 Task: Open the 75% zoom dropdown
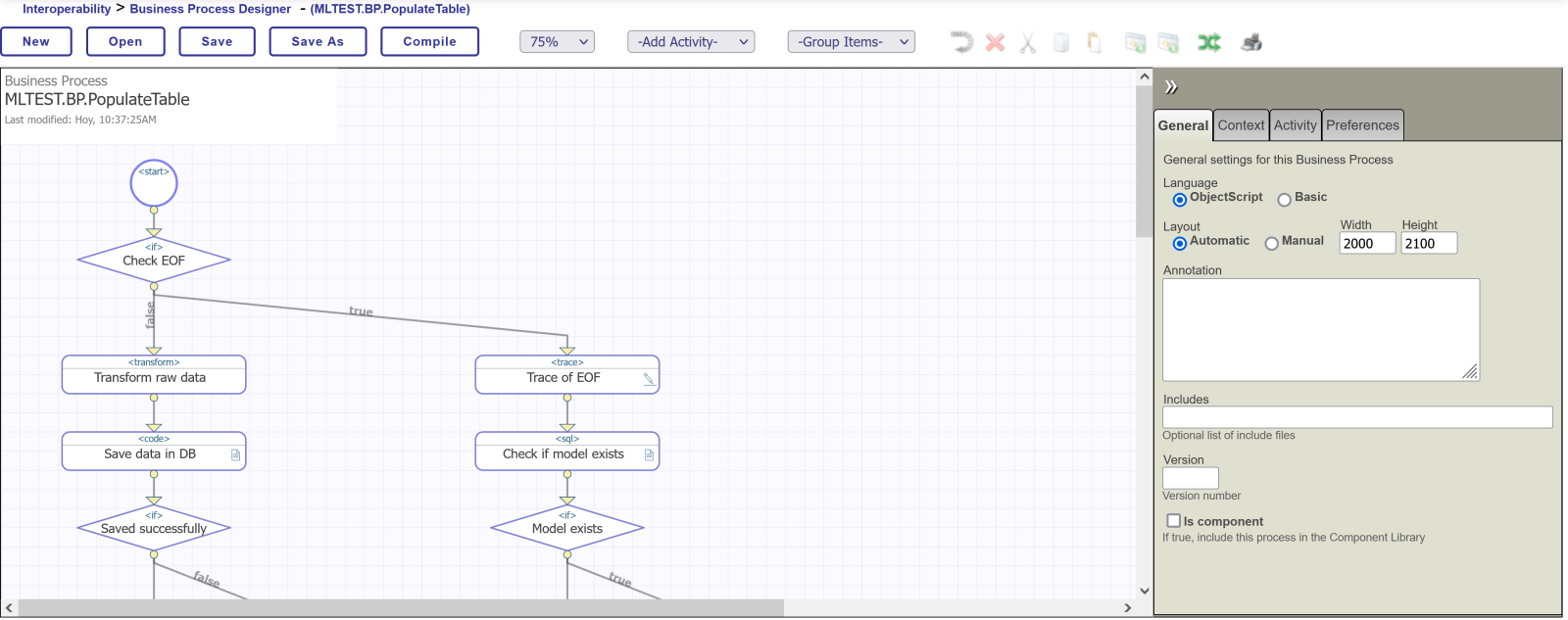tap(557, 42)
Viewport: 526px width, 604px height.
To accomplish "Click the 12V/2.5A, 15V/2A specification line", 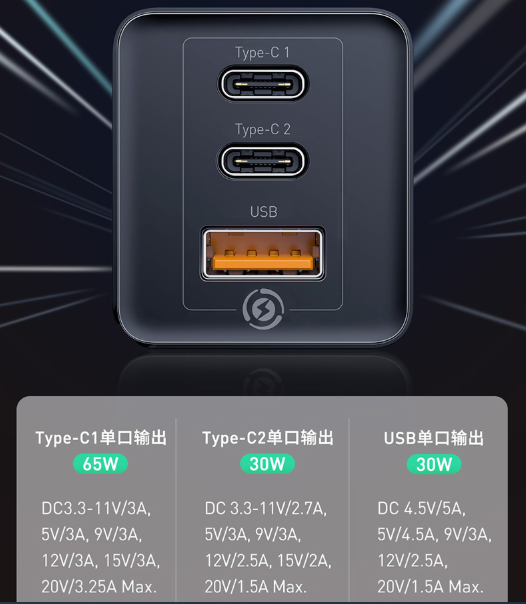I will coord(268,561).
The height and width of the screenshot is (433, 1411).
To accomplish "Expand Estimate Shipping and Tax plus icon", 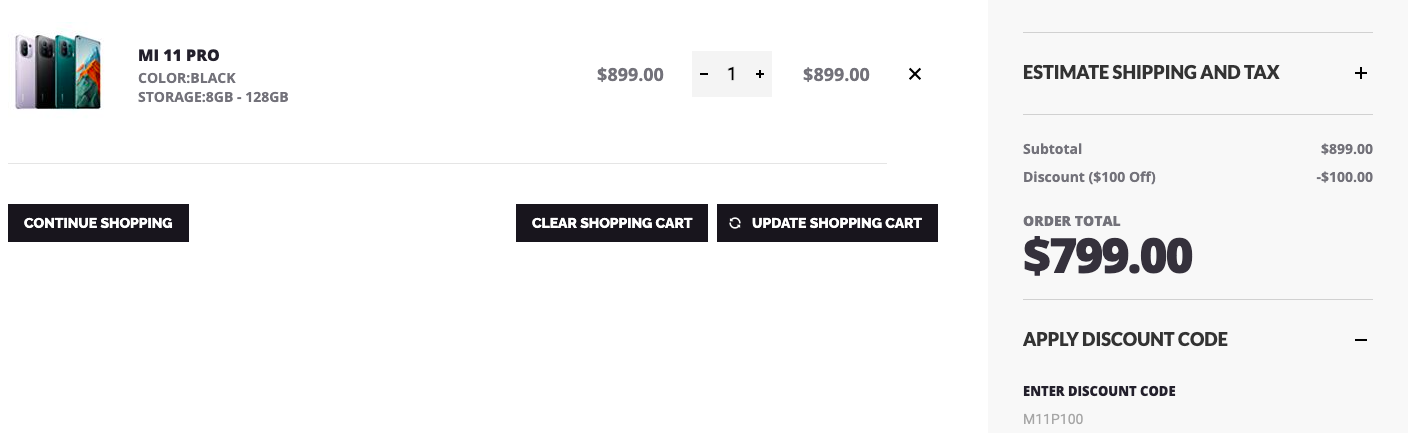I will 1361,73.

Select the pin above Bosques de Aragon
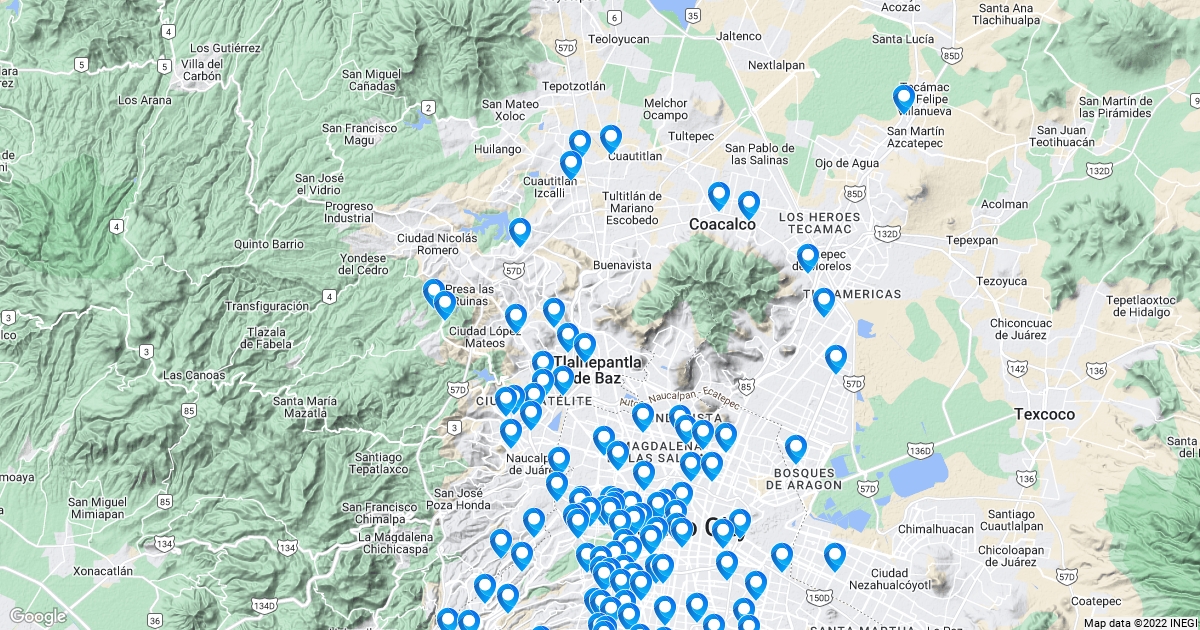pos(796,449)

---

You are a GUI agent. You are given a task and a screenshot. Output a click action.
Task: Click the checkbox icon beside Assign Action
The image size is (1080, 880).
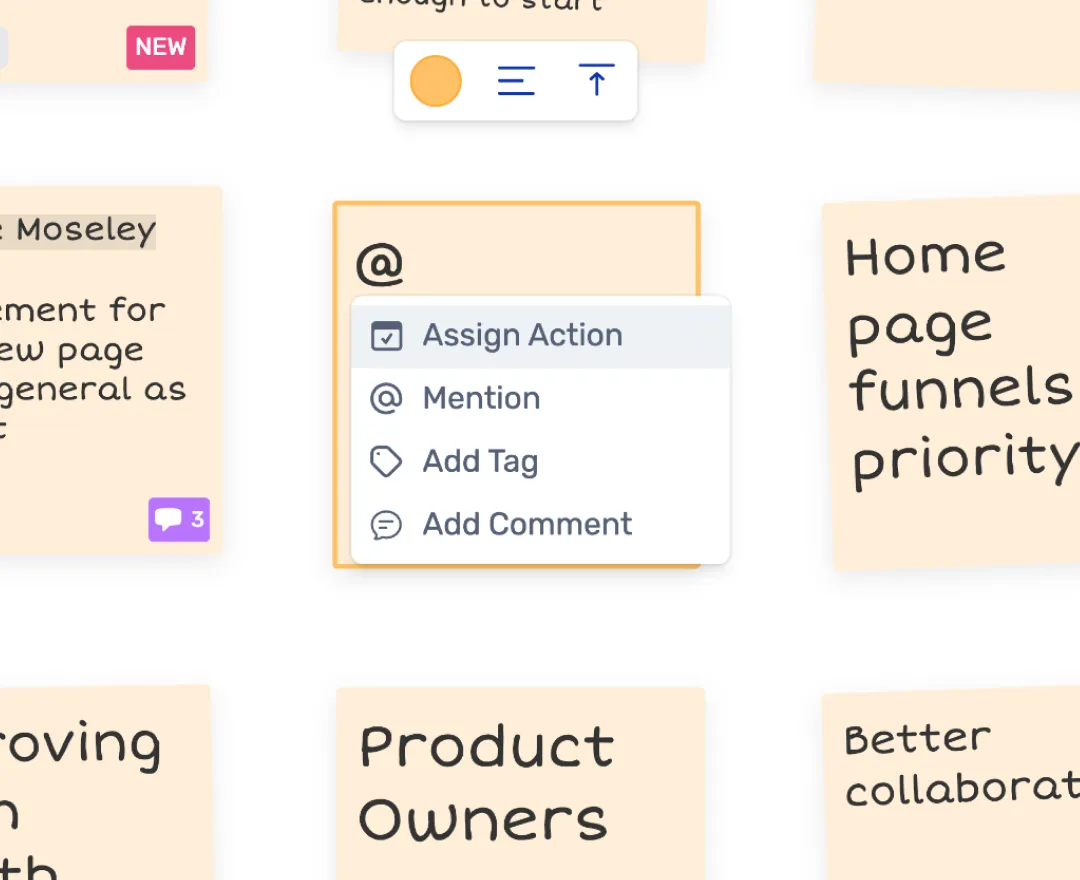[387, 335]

--

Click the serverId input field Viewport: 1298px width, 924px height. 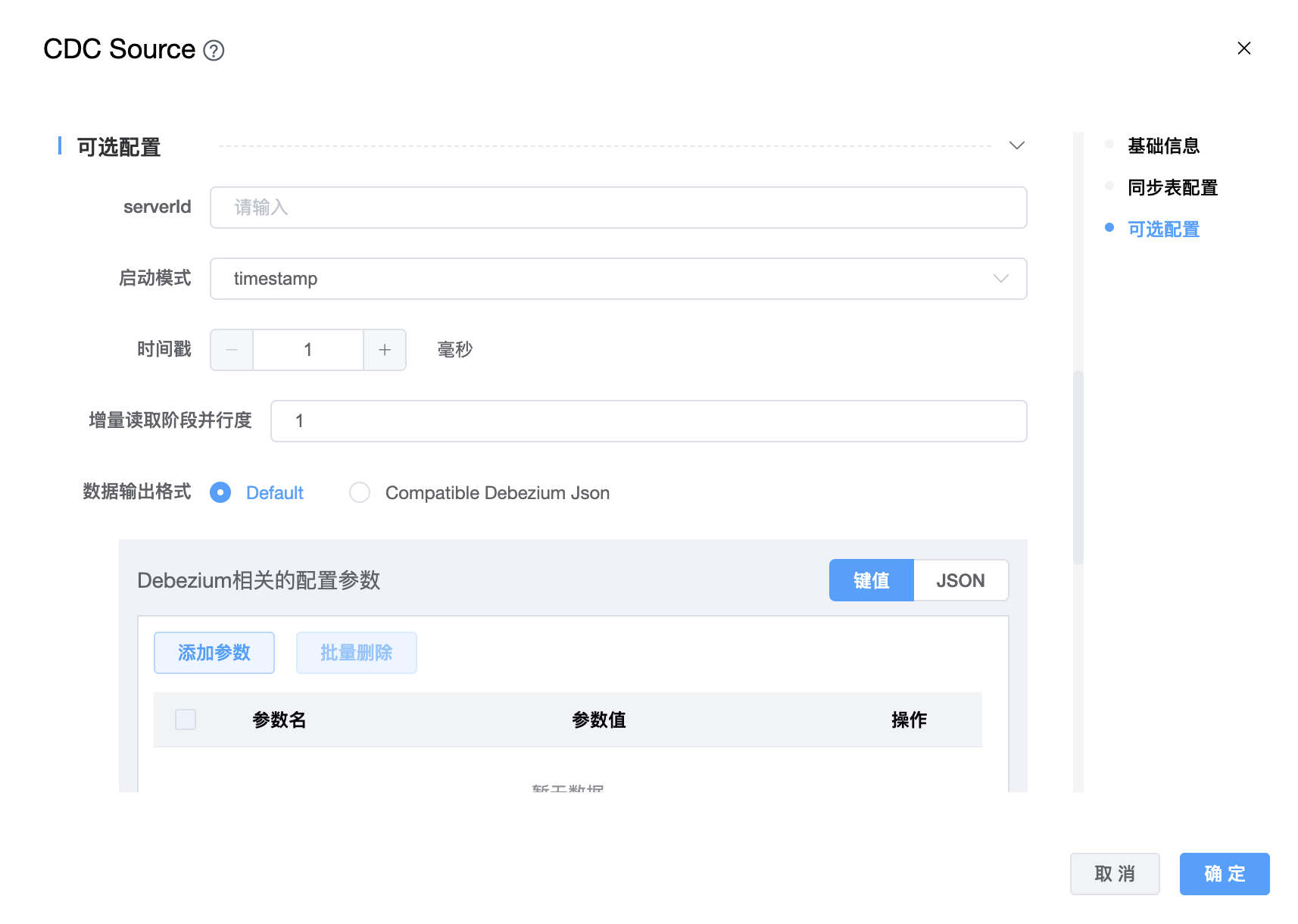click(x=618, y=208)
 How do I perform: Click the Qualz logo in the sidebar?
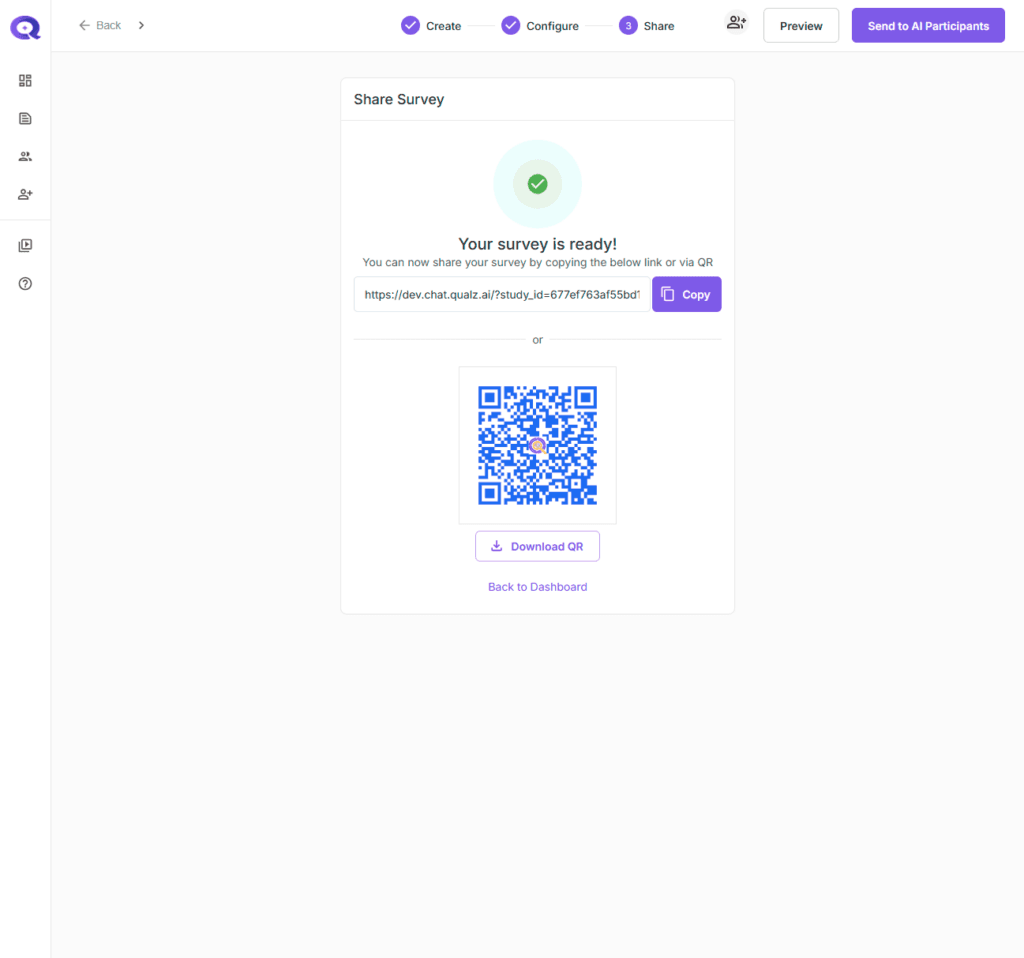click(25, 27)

## [WORK ORDER]
When a line in the material contains the string "screenshot", copy that line.

## [EXERCISE ANSWER]
The height and width of the screenshot is (433, 1411).
You are a GUI agent. You are given a task and a screenshot. Output a click action.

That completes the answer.